=== Description of the task ===
Return the lines below that contain "chart".

Records from a data collection:
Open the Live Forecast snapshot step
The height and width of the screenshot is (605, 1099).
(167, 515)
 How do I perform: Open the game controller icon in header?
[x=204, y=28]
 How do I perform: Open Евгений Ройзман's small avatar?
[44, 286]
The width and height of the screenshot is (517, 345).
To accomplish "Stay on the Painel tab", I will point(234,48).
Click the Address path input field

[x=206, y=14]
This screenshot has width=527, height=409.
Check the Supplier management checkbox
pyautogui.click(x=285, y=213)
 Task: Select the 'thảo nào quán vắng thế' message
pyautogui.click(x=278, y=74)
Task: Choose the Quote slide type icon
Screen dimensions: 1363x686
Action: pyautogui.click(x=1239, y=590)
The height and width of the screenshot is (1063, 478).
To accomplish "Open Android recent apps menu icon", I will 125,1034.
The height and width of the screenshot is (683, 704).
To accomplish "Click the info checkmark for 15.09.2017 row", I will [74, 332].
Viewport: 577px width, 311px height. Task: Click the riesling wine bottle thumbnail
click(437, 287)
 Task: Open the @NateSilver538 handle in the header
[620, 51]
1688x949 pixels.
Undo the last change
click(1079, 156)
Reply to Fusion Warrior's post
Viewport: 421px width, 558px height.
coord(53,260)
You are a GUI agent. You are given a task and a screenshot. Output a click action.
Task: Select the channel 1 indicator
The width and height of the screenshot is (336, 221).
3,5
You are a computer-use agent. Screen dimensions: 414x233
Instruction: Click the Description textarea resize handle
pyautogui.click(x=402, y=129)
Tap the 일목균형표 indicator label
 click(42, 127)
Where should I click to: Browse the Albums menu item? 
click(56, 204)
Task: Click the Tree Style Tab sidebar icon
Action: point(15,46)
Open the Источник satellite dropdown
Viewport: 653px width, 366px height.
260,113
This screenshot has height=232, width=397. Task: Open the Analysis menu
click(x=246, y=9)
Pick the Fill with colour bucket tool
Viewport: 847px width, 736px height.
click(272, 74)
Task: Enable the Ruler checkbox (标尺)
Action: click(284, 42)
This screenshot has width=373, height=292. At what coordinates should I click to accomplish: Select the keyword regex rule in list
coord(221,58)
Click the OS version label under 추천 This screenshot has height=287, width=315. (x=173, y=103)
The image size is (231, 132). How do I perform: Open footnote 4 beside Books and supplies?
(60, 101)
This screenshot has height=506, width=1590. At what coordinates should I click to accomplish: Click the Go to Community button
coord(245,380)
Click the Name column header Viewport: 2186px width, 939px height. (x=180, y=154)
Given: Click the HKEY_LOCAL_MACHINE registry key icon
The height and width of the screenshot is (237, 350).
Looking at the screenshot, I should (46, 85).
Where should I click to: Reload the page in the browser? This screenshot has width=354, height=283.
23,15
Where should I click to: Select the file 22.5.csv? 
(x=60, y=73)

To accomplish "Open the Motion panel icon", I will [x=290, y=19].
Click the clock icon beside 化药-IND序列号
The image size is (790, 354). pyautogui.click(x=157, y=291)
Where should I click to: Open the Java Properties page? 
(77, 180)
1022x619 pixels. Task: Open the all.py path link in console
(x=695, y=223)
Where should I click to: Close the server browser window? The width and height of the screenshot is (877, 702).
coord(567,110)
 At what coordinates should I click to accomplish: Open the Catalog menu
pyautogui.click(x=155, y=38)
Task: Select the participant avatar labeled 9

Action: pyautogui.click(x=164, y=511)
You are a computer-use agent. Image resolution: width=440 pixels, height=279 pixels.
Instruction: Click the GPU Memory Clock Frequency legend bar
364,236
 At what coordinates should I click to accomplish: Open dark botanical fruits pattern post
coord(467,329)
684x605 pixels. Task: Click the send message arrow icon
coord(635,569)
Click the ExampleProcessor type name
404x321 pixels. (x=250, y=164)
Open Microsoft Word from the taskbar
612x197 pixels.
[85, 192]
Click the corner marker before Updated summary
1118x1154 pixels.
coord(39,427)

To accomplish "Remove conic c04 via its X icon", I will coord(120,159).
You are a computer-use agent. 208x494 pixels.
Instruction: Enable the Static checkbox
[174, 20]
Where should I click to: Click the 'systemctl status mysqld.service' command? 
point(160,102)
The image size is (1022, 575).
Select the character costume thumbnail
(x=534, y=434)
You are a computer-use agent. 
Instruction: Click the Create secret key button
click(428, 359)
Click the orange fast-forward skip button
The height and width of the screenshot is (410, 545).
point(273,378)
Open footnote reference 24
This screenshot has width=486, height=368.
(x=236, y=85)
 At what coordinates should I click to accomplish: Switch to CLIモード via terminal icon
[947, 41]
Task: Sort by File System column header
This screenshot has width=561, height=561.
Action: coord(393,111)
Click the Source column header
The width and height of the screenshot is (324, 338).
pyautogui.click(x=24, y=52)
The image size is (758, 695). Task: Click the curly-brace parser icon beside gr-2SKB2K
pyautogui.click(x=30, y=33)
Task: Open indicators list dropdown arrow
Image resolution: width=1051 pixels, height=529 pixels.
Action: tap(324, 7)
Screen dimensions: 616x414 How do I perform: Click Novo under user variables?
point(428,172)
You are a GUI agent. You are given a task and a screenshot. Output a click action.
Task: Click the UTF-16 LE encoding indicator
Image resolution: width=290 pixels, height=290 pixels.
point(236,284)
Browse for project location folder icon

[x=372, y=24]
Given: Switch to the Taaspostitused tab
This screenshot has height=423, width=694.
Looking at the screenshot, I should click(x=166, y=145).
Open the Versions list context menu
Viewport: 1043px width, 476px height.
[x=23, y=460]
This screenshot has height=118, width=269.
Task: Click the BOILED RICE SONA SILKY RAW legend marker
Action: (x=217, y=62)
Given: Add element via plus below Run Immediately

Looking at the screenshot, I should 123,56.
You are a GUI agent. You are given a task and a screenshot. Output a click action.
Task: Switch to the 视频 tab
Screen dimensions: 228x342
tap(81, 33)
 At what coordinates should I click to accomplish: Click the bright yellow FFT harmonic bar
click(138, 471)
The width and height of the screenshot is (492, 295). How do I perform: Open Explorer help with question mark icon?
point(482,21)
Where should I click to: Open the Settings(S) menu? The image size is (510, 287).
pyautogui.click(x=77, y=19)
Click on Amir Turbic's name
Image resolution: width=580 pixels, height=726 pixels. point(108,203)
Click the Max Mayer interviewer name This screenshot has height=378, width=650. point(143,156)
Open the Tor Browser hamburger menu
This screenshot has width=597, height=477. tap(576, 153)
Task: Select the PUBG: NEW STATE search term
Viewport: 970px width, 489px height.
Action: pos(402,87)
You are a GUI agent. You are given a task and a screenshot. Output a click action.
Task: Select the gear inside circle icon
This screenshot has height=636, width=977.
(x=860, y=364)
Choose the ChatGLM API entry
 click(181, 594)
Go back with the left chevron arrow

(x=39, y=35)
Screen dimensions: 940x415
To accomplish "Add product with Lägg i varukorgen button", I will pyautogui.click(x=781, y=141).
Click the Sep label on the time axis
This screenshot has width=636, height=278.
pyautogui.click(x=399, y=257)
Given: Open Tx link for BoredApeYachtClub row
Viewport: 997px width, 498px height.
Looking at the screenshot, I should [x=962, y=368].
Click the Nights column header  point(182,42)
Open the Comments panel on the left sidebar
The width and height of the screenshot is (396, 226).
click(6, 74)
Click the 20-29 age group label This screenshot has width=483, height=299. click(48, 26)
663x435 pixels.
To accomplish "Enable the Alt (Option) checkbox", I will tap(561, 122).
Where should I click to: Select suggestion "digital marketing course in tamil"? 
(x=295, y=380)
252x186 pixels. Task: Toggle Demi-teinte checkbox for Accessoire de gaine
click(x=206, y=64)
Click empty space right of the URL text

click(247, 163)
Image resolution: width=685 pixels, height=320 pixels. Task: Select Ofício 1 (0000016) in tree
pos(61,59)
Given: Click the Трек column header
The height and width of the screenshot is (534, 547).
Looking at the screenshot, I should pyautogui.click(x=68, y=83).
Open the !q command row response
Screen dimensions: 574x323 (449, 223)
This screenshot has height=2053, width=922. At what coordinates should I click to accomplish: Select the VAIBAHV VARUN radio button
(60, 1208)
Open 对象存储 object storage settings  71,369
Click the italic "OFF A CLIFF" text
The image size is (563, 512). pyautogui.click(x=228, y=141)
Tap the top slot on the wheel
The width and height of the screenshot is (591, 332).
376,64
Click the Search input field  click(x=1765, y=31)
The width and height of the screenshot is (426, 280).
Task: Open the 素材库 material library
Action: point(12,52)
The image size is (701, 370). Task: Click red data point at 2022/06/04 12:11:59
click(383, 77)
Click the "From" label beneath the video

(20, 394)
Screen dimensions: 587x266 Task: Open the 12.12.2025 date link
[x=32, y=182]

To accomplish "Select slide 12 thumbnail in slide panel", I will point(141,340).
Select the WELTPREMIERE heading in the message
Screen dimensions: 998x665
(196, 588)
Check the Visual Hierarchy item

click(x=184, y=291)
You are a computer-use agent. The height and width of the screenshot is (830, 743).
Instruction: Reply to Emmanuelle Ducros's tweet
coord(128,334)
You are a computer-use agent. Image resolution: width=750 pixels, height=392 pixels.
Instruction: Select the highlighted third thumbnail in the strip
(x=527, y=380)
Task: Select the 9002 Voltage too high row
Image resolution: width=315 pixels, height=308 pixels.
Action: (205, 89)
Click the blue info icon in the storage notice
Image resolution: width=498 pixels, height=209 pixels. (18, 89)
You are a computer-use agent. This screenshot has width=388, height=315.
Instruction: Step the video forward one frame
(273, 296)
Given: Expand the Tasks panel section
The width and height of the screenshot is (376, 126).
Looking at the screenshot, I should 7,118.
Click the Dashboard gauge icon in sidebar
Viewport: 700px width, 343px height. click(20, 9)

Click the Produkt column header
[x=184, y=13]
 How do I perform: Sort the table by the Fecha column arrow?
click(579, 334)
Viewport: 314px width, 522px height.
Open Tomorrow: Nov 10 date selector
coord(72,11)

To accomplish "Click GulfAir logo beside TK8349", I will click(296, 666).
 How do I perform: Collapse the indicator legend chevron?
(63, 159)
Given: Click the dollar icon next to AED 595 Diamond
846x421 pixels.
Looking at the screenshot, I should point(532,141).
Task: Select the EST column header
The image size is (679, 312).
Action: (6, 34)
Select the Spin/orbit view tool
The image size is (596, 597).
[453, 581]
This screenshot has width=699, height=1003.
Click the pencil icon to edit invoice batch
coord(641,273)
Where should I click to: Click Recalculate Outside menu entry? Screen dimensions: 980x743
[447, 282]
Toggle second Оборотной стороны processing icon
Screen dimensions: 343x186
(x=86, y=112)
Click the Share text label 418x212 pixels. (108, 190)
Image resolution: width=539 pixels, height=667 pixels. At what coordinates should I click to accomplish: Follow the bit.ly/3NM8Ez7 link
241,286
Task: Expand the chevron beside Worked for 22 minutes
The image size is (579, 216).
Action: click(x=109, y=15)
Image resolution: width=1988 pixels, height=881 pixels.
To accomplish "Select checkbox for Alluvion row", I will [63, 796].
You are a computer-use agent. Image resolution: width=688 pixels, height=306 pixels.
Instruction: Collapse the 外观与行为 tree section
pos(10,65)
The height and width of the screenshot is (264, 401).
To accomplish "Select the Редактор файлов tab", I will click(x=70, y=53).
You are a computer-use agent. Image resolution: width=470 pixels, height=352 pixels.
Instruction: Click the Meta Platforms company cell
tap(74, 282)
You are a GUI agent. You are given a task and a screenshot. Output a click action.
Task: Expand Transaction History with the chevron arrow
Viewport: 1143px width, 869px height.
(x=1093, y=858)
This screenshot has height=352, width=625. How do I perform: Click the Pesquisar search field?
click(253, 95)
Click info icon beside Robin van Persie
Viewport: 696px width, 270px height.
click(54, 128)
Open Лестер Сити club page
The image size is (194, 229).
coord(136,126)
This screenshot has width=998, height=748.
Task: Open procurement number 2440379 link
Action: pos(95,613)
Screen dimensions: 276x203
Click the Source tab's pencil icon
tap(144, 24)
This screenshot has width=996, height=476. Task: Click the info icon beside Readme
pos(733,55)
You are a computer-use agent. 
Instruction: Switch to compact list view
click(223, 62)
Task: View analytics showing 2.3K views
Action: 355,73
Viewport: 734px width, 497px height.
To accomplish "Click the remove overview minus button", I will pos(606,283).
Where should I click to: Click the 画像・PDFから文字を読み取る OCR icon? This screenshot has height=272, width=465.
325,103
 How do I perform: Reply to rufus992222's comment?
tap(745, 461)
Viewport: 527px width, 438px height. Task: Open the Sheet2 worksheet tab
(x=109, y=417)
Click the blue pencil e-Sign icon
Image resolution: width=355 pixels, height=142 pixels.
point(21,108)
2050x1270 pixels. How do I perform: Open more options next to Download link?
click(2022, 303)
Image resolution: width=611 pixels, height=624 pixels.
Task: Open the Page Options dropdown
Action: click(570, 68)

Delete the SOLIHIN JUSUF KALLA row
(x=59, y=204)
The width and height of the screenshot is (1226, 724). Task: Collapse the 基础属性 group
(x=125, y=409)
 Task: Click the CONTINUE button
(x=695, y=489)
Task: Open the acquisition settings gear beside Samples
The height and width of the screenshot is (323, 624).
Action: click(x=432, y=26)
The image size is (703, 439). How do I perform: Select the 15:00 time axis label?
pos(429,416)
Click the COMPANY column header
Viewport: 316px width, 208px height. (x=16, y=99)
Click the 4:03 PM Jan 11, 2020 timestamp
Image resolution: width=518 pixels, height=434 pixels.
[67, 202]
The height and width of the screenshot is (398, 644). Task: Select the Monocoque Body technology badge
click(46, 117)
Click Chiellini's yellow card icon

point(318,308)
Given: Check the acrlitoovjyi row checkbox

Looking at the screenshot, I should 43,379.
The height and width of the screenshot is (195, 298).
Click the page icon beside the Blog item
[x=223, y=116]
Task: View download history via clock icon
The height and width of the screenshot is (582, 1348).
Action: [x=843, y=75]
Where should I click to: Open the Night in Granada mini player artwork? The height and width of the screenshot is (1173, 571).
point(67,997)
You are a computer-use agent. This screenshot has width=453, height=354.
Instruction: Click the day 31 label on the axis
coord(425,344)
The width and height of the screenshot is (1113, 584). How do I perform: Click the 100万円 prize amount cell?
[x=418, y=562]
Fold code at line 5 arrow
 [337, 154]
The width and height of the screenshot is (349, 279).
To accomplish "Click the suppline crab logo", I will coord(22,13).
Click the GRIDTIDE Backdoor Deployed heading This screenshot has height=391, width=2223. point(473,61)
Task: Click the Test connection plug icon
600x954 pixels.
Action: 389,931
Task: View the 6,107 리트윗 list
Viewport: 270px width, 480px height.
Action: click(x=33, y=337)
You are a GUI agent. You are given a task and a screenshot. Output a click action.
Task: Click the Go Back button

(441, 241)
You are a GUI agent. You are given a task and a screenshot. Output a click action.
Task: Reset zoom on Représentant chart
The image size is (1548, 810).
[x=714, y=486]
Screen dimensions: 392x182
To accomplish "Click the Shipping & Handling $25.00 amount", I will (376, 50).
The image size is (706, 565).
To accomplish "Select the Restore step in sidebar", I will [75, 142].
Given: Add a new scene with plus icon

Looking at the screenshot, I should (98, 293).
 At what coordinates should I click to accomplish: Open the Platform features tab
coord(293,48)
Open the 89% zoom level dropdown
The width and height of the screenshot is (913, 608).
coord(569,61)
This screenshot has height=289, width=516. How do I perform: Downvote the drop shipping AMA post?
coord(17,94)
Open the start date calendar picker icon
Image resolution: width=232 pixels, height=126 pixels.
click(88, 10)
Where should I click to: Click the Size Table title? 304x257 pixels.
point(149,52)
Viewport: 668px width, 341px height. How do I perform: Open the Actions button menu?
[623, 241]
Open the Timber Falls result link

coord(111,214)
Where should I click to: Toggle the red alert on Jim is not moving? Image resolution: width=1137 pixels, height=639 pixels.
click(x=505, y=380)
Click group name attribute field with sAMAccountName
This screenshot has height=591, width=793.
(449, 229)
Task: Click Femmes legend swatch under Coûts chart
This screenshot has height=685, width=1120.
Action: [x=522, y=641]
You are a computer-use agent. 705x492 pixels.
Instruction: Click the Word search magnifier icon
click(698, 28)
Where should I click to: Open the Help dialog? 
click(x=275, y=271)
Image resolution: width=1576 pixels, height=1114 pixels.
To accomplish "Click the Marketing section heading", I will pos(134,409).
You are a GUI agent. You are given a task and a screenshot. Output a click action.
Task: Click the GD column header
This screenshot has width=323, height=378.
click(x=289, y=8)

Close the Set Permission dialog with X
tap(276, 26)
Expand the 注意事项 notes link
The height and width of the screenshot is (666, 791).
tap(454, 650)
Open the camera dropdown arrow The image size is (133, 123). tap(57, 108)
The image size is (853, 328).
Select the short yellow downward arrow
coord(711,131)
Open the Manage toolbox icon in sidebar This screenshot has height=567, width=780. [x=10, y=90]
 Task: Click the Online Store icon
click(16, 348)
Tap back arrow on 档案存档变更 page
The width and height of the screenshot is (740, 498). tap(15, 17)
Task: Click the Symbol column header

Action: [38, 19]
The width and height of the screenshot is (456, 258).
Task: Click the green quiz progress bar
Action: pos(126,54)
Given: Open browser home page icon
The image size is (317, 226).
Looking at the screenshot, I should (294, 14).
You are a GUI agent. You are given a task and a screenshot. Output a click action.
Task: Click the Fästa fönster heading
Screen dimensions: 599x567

=== Task solution ===
Task: Reset zoom on Représentant chart
Task: Click Femmes legend swatch under Coûts chart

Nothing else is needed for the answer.